Marhaini dan Fachriadi selaku pihak pemberi suap disangkakan melanggar Pasal 5 ayat 1 huruf a atau b atau Pasal 13 UU Tipikor juncto Pasal 65 KUHP.
Maliki selaku penerima suap disangkakan melanggar Pasal 12 huruf a atau b atau Pasal 11 UU Tipikor juncto Pasal 64 dan Pasal 65 KUHP.
Ketua KPK, Komjen Pol Firli Bahuri meminta kepala daerah yang telah digaji dari uang rakyat dapat mewujudkan tata kelola pemerintahan yang bersih, transparan, dan akuntabel di wilayahnya.

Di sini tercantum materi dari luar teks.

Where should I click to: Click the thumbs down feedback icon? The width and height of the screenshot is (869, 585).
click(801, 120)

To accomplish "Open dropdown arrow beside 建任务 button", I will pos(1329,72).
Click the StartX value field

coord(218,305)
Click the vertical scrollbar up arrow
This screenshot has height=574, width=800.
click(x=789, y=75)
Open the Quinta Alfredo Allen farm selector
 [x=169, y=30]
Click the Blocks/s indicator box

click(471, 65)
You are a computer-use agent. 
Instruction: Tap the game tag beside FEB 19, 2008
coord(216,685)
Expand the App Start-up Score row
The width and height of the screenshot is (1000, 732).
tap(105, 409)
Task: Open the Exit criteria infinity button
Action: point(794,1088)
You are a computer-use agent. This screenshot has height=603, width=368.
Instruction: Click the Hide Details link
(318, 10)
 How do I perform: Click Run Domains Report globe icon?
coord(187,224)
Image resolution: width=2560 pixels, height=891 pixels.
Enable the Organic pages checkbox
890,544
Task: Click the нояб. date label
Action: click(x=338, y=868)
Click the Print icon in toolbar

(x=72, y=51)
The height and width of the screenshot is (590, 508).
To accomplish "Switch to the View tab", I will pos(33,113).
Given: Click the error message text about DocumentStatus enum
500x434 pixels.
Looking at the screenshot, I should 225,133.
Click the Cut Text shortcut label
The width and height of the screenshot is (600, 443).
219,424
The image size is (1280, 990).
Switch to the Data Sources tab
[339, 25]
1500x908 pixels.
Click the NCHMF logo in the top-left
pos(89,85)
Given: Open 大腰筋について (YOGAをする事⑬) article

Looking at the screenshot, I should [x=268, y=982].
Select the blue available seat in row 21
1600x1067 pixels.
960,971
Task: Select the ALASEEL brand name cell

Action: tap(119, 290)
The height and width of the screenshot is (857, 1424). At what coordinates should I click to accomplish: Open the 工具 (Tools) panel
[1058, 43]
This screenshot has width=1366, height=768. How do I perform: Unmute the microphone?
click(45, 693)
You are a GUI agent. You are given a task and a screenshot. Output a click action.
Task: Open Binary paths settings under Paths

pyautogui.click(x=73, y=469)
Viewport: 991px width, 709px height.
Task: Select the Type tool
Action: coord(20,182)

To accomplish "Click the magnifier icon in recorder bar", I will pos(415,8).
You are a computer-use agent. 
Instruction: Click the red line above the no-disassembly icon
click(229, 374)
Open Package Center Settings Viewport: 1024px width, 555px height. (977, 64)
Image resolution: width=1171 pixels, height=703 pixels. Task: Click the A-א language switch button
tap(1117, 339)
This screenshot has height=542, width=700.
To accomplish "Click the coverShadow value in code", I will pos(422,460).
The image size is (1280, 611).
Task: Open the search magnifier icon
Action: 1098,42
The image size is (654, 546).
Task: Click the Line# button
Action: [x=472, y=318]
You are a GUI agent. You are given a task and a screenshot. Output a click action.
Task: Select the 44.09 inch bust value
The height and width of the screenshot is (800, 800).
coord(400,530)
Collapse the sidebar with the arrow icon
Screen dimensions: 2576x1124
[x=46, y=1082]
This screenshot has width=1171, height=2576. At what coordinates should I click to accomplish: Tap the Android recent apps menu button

“Bukan sebaliknya, mengingkari amanah jabatannya
untuk mendapatkan keuntungan pribadi dan kelompoknya melalui praktik-praktik korupsi,” ujarnya saat jumpa pers penangkapan Wahid.
Menurutnya, korupsi pada suatu proyek pembangunan berpotensi menimbulkan degradasi kualitas hasil pengadaan barang dan jasa, sekaligus menghambat upaya pemerintah dalam pemulihan ekonomi nasional.
“Sehingga masyarakat sebagai penerima manfaatnya menjadi pihak yang paling dirugikan,” ujar Firli.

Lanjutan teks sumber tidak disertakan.